StenoTech.edu is A career college based in New Jersey.
Title
Welcome to StenoTech
Description
Excerpted from the website:
- Transcription Specialists
- Welcome to StenoTech Career Institute, New Jersey’s premier training site for the voice-to-print specialties of realtime court reporting, rapid text entry, and medical transcription. Our programs focus on the art of creating and preserving the record – medical, legal, and corporate. The demand for court reporters and medical transcriptionists has never been greater, not only in the Garden State but throughout the country. Our goal is to fulfill that demand!
Additional Information
History of Steno provided by Stenotech.edu
History's first recorded shorthand reporter was Marcus Tullius Tiro, a freed Greek slave. Tiro became Cicero's secretary in the year 63 B.C., and used a metal stylus to report a speech by Cato. Tiro's system was simple, consisting of abbreviations of well-known words. He omitted words that could easily be supplied from memory or by context. This may have been a bit primitive, but it was the stenography of nearly 2,000 years ago.

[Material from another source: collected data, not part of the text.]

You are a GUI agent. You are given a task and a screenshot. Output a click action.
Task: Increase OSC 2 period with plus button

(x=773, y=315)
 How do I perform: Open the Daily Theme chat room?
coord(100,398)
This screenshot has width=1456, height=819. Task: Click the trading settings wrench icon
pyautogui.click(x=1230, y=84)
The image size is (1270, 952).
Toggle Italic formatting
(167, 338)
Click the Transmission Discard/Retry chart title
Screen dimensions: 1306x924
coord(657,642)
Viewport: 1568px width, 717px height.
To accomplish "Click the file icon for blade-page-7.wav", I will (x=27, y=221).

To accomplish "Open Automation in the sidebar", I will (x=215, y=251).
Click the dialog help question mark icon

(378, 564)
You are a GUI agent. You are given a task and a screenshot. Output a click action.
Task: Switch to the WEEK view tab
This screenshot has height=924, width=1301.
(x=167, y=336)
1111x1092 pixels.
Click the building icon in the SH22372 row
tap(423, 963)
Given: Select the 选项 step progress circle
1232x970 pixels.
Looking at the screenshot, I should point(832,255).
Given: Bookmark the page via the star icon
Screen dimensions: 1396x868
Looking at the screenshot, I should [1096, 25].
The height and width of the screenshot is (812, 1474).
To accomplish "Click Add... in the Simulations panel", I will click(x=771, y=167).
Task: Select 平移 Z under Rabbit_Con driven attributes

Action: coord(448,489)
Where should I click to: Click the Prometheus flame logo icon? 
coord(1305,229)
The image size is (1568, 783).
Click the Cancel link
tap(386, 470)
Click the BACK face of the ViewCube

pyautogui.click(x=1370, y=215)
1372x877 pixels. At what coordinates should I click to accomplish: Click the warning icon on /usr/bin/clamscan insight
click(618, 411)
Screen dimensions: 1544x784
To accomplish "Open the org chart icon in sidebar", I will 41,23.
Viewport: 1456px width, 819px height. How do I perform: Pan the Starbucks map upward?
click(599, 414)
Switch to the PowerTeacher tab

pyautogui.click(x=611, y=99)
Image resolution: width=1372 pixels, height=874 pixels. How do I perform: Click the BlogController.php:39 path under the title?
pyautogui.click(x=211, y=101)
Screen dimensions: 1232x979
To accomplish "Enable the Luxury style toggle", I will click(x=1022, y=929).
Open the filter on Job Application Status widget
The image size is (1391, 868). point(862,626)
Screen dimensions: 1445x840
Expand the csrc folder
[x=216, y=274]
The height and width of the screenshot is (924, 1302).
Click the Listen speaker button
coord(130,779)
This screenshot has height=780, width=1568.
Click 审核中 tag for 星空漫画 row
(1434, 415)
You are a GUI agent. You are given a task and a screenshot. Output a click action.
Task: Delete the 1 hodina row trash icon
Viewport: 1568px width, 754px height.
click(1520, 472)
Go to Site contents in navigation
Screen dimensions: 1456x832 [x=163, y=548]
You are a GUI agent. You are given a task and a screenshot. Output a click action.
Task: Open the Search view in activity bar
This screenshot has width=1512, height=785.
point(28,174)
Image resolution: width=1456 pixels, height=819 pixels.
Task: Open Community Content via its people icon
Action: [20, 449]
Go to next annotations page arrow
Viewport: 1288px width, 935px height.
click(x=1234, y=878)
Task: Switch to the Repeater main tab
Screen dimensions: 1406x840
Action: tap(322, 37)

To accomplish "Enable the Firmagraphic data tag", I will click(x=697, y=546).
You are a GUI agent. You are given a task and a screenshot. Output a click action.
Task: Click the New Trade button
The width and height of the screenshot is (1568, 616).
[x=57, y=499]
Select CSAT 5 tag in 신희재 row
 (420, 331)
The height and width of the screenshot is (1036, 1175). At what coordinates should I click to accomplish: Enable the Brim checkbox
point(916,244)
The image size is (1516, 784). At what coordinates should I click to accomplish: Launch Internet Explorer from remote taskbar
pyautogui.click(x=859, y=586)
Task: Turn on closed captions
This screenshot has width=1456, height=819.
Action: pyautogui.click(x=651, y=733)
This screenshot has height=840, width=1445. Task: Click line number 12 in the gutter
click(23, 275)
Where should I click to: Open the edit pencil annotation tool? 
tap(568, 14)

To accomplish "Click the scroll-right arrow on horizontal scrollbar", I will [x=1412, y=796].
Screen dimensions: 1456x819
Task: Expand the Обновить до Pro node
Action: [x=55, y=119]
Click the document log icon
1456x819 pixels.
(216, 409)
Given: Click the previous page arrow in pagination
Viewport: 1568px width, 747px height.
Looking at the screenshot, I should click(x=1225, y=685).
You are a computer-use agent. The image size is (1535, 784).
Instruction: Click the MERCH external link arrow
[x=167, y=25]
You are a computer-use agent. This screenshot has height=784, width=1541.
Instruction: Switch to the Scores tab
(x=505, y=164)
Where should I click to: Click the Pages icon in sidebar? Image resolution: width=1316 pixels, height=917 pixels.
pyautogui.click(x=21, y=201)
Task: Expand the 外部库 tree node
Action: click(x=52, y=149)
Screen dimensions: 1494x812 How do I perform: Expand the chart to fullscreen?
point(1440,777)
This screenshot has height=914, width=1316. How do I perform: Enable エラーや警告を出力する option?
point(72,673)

In was not until 1772 that shorthand was officially recognized in the governments of England. By 1837 interest in the accuracy and speed had become a focal point of the field and Isaac Pitman developed a system of phonetically based shorthand. Pitman's system was continually revised, but was the premier system of shorthand for decades. Its use declined in the United States because of the advent of Gregg shorthand.
John Robert Gregg established his own shorthand school in England in 1888 and several years later he immigrated to the United States where he opened a school in Boston, and then in Chicago. Gregg’s system became the preeminent form of shorthand in the U.S., but the introduction of the Ward Stone Ireland’s high-speed keyboard, still in use on stenotype machines today, eventually ended the Gregg system's popularity. With the advent of newer technologies, it became apparent that something needed to be done to speed up the conversion of shorthand notes into final transcript form. IBM had created early versions of computer-aided transcription software that was revisited in the 1970’s and continues to adapt with the latest technology.
At StenoTech Career Institute, computerized stenotype notes can be instantly translated into Standard English and viewed in real time via CAT software. Graduating reporters can offer improved services to their clients or enter entirely new areas of practice, such as broadcast captioning, realtime in the classroom and reporting to the Internet.